Tuesday, December 13, 2016

Trailblazers in Black History: Don Barksdale

 

By Curtis Harris

The 2016 NBA All-Star Game will be the first held outside the United States. But until Pau Gasol was named as the replacement for injured Bulls teammate Jimmy Butler, it nearly held an even more interesting first distinction: the first NBA All-Star Game with no white players.

Even as the NBA is predominantly black, there has always been at least one white All-Star. European influence in recent years has helped, be it Gasol, his brother Marc or Dirk Nowitzki. Like Pau Gasol this year, these players deserved to be in the game. But they also make for a dramatic contrast from the NBA's very first All-Star showcase, held in Bostin in March 1951.

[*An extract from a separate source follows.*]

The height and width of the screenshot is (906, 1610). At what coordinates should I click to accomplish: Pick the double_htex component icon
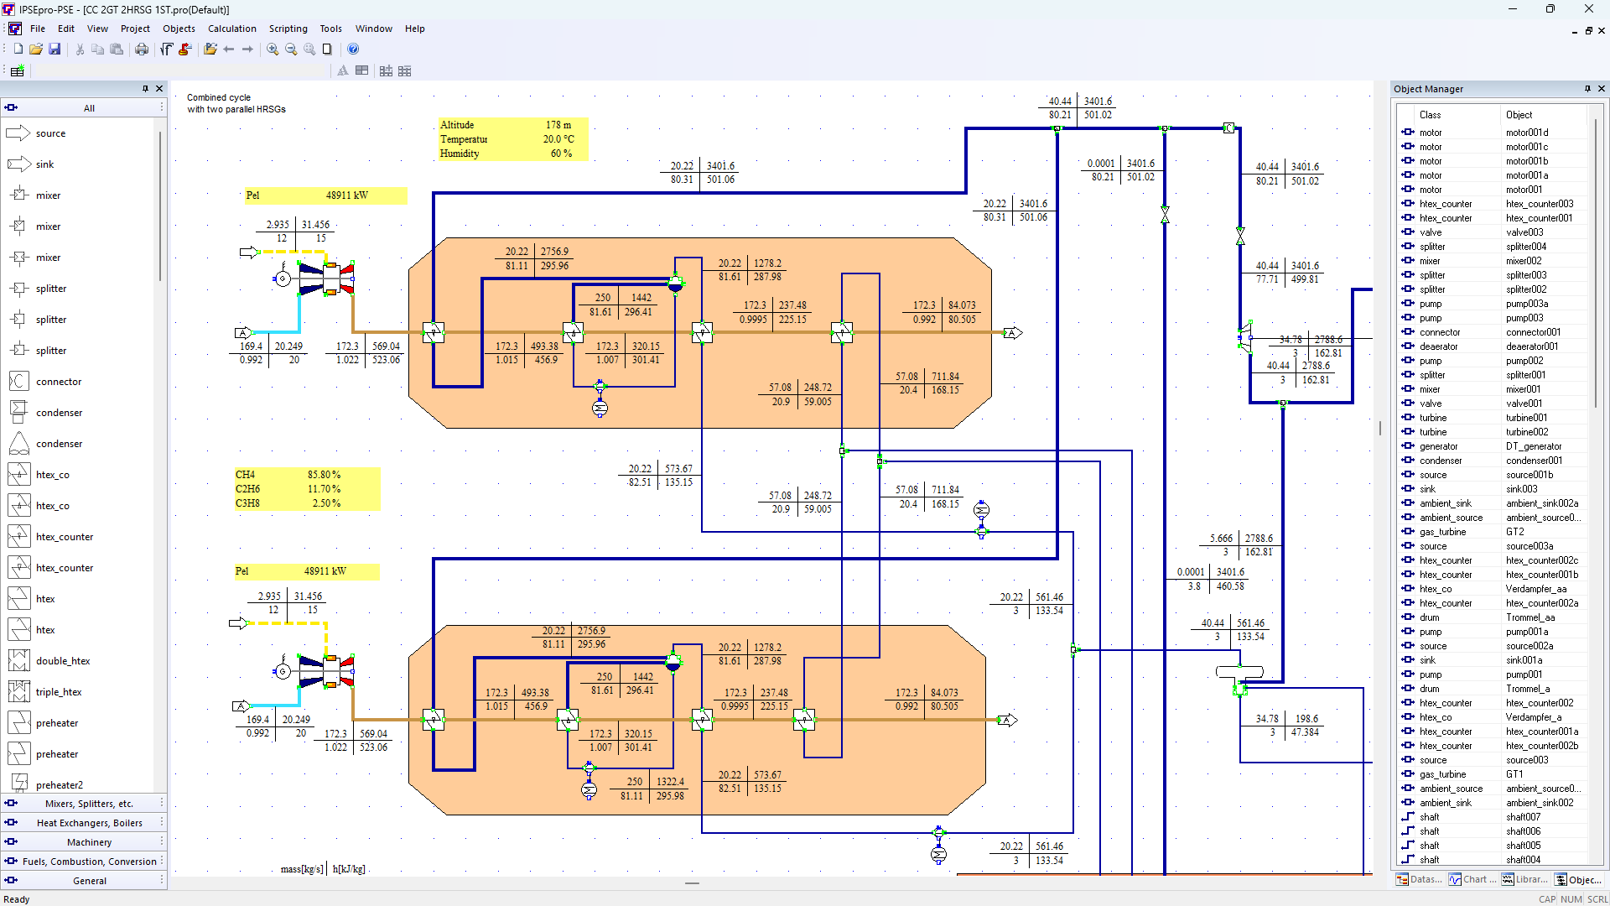click(x=19, y=661)
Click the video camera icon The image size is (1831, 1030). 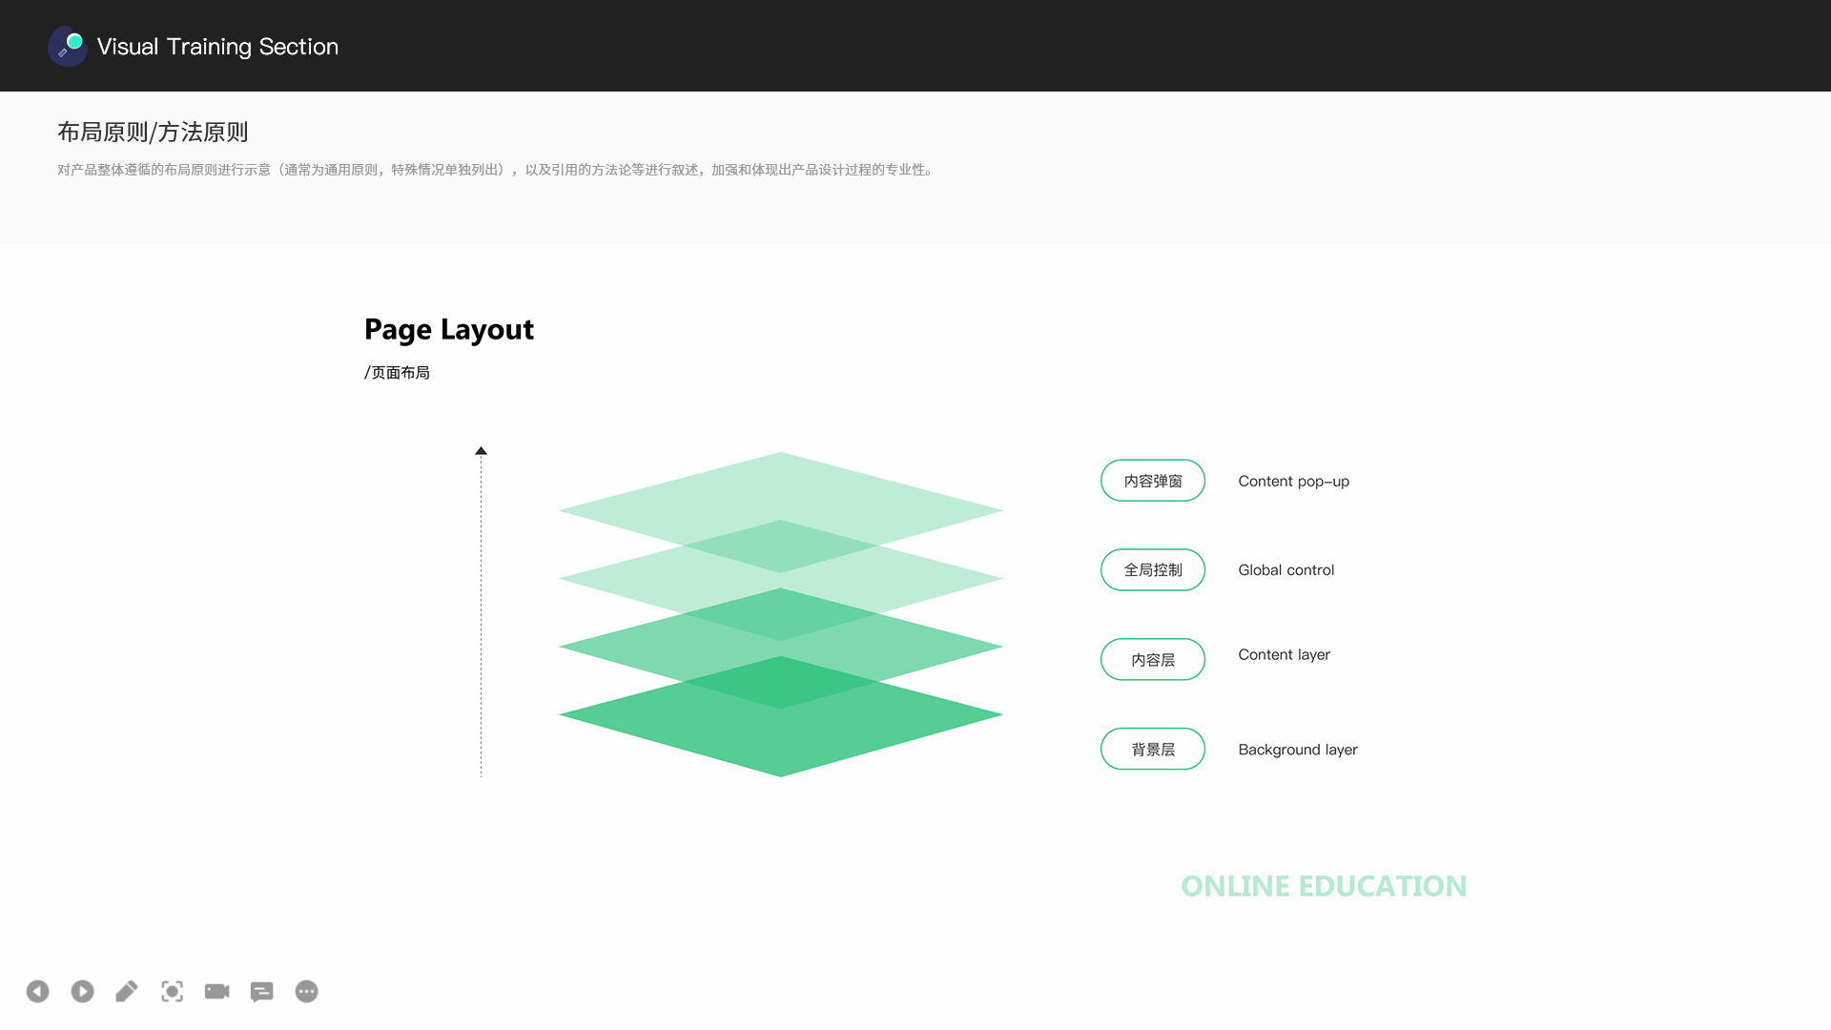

The league itself was nearly all white in its second season, with four black players rostered that season: Boston’s Chuck Cooper, New York’s Nathaniel “Sweetwater” Clifton, Tri-Cities’ Hank DeZoine and Washington’s Earl Lloyd. Those four men broke the NBA’s color barrier that season, but it was up to another player, who arrived the following season, to ultimately break the All-Star color line.

In October 1951, 28-year-old Don Barksdale joined the Baltimore Bullets. Raised in California, Barksdale was a fantastic athlete and basketball star on the West Coast from his collegiate days at UCLA — before John Wooden arrived — and his sterling play for the AAU’s Oakland Bittners.